MANHATTAN BEACH, Calif. -- Hedging its political bets, the powerful California AFL-CIO voted yesterday to endorse Lt. Gov. Cruz Bustamante for governor in case Gov. Gray Davis is ousted in the Oct. 7 recall election.
The move was a significant strategic shift for the union, which had led opposition to the recall and urged Bustamante and other Democrats to stay off the ballot.
But labor leaders said embracing the strategy was the best way to help the Democratic governor survive -- not an indication that they feared he would lose.
"It's a very tactical decision coming out here pretty united with the message, 'no on recall, no on recall, no on recall and yes on Bustamante,'" Miguel Contreras, executive secretary-treasurer of the Los Angeles County Federation of Labor, said after the unanimous vote by about 600 delegates.
The union was the latest key Democratic group to throw its weight behind Bustamante's two-pronged approach to the recall.
The state's teachers union has also backed the strategy, as have California's Democratic congressional delegation and Democrats in the state Senate.

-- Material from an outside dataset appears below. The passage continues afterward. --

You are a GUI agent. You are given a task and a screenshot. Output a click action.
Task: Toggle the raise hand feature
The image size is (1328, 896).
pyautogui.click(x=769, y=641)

Davis himself has also begun to move closer to the strategy, though so far without wholeheartedly endorsing his lieutenant governor, with whom he has an icy relationship.
But Davis has said Bustamante's entry into the race could bring out more voters who would vote against recalling the governor while supporting the lieutenant governor's candidacy.
Davis visited the union meeting soon after the vote was announced and thanked delegates who crowded a hotel meeting room waving anti-recall signs and chanting "No recall! No recall!"
"I'm proud to stand with them, and with their help we'll stand together for the next 3 1/2 years," he said.
Davis' anti-recall spokesman, Peter Ragone, presented the labor group's decision in a positive light.
"Their support is crucial because it reflects the conviction of working people in California," he said. Bustamante also welcomed the move.
"I'm pleased that the Democratic family is coming together to embrace the idea that voting no is not enough. If as Democrats we want to protect good-paying jobs, a woman's right to choose, the air we breathe and the water we drink, it's important that Democratic voters vote for a Democratic governor," the lieutenant governor told the Associated Press.
The state AFL-CIO, an association of more than 1,300 union locals representing about 2.1 million workers in manufacturing, construction and other industries, has been especially close to Davis, even co-sponsoring his inaugural festivities last year.
Art Pulaski, executive secretary-treasurer of the California Labor Federation, said the group will spend $5 million on the campaign.
Pulaski indicated one strategy that labor would use to energize Hispanics and others when he held up a photo of Republican front-runner Arnold Schwarzenegger hugging former Republican Gov. Pete Wilson.
Wilson is Schwarzenegger's campaign co-chairman and a polarizing figure among Hispanics because of his support of anti-illegal immigrant Proposition 187, which Schwarzenegger also backed.